* _Task 1_: According to the play reviews, what price was the estate in the first play originally bought for?
* _Task 2_: Continue the play reviews from the point where they stop.

* _Passage_:
# # # #
Voinitsky – The estate was originally bought for ninety-five thousand roubles. My father only paid seventy thousand and twenty-five thousand remained on mortgage. Now please do listen! This estate would never have been bought if I hadn’t given up my share of the inheritance in favour of my sister, whom I loved deeply. What’s more, I worked like an ox for ten years, and paid off the whole mortgage.

Serebriakov – I regret that I started this conversation.

Voinitsky – The estate is free from debt and in good condition simply because of my own efforts, and now that I’ve grown old, I’m to be kicked out!

Serebriakov – I don’t understand what you are driving at!

Voinitsky – For twenty-five years I’ve been managing this estate, I’ve been working and sending you money like the most conscientious bailiff you could have, and all this time you’ve never once thanked me for it. All this time – when I was young and now just the same –  I’ve been getting a salary of five hundred roubles a year from you, a pittance! and never once have you thought of adding a single rouble to it!

Serebriakov – Ivan Petrovich, how was I to know? I am not a practical man and I don’t understand anything about these matters. You could have added as much as you liked.

Voinitsky – Yes indeed, why didn’t I steal? Why don’t you all laugh at me now because I didn’t steal. It would have been fair enough and I shouldn’t now have been a pauper now!

The professor leaves the room shortly after this, soon followed by Vania and a shot is heard off stage then both men run into the room and Vania fires again, both shots miss, Vania drops the pistol and collapses into a chair as the act ends.

To be honest act four which is set the next day feels like a bit of a let down after the excitement of act three. It has been decided that the professor and Yeliena will leave straight away. With them going the doctor has no reason to still be there and he also leaves. Vania and Sonia sit down to work on the books of the estate which have been neglected whilst the professor has been there and all returns to how it was before.

I’ve seen the play performed, although that was many years ago, and thoroughly enjoyed it but this was the first time I had read the script. The book contains eight plays in all so I will be reading those later.

The Frogs – Aristophanes

20181106 The Frogs

For November I’ve decided to read a selection of plays and the first one is The Frogs by Aristophanes. Normally I’m not a great fan of Ancient Greek dramas as you need a lot of knowledge of the gods and other characters involved but this translation is so readable I found myself laughing along as I read it. It was written in 405 BC and can be dated so precisely because it was created for drama competition as part of a festival honouring the god Dionysus in Athens where it took first place. Dionysus is one of the Greek gods with lots of jobs, according to the Wikipedia entry he is the god of the grape-harvest, wine making and wine, fertility, ritual madness, religious ecstasy, and theatre and it is in the latter one of these roles that a drama competition in his name becomes obvious.
# # # #
* _Source data_:
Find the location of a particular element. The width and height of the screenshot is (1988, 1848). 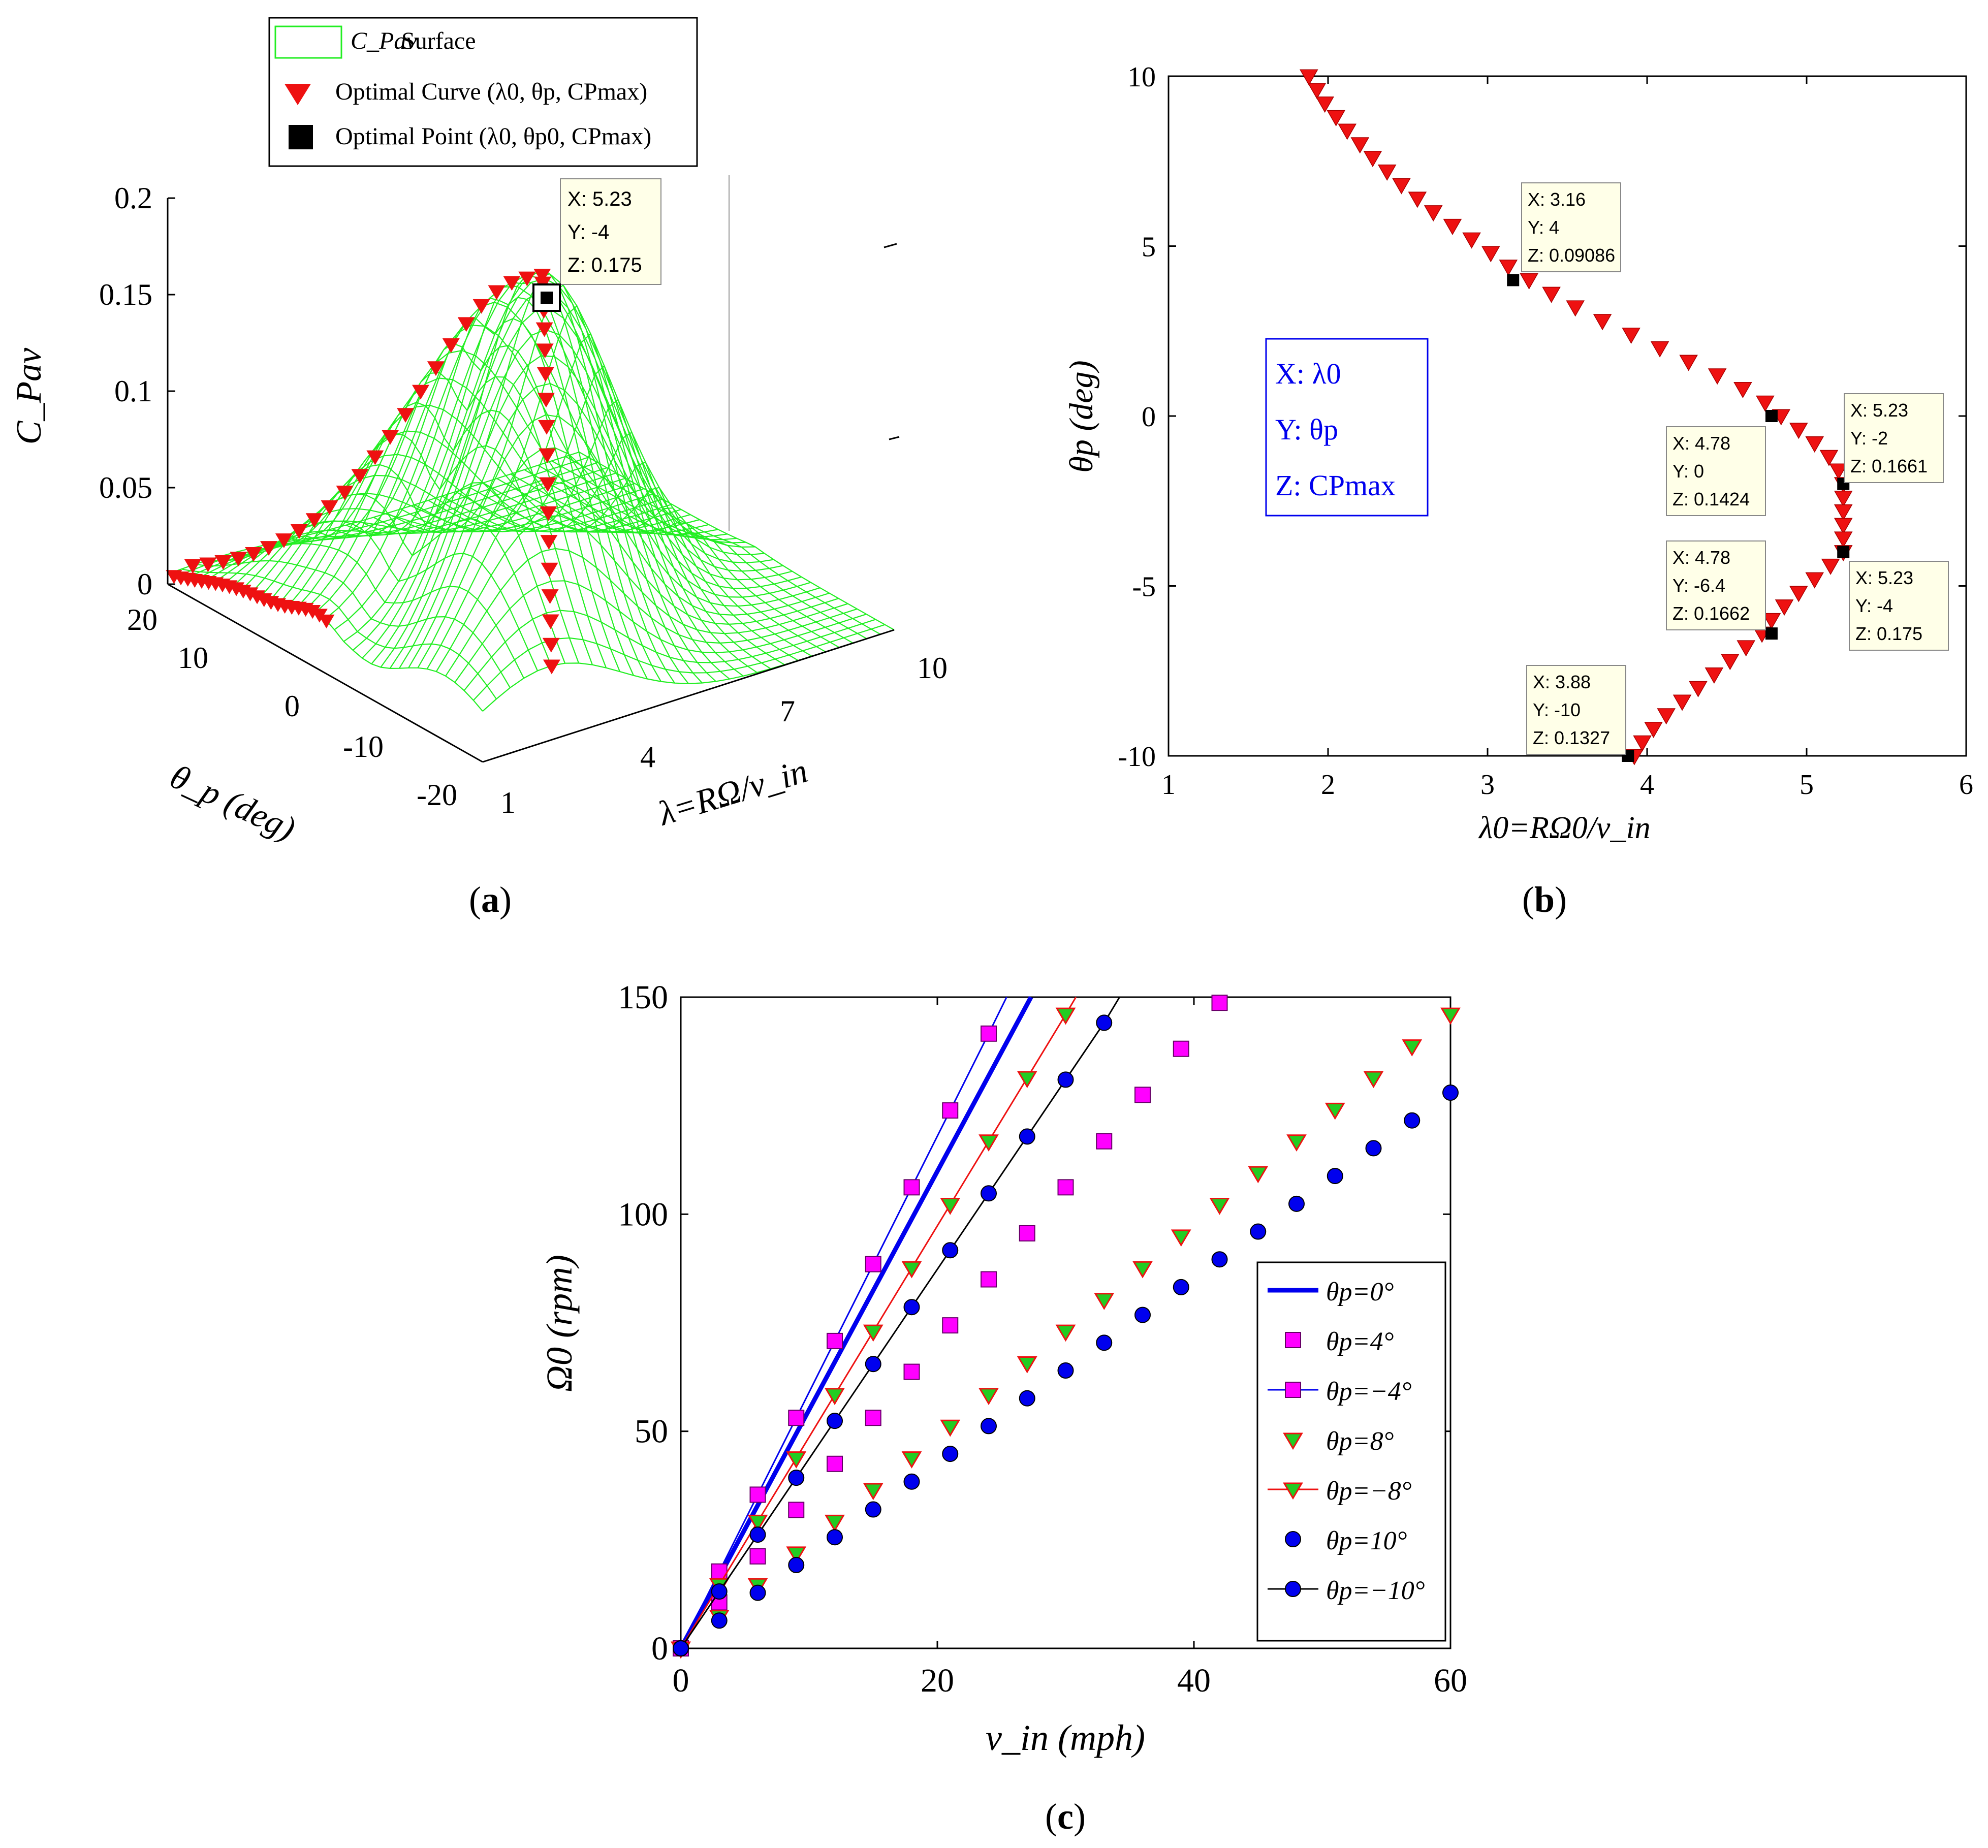

lambda-tick-label: 10 is located at coordinates (932, 668).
# # # #
* _Final answer 1_: Ninety-five thousand roubles.

* _Final answer 2_:
The play tells the story of Dionysus deciding to travel to the underworld to bring back the playwright Euripedes who had died the previous year in order to rescue the arts in Athens back from the doldrums that he perceives it to be in. The first act sees Dionysus and his slave Xanthias on their journey, initially they visit Dionysus’s half brother Heracles for advice which causes him to collapse with laughter as Dionysus has decided to dress like Heracles with the lion head cloak and club but he really doesn’t have the build to carry off the look. Eventually they persuade Heracles to explain the route he used when he went to get the three headed dog Cerebus and they duly set off. When they meet Charon, the ferryman of the dead he agrees to take Dionysus and this is when he encounters the frog chorus who sing during the crossing. Despite the play being called The Frogs this is the only time they appear in it. After various encounters with people who think Dionysus is Heracles and either hate him for taking Cerebus or love him for it they finally reach the home of Pluto ruler of the Hades.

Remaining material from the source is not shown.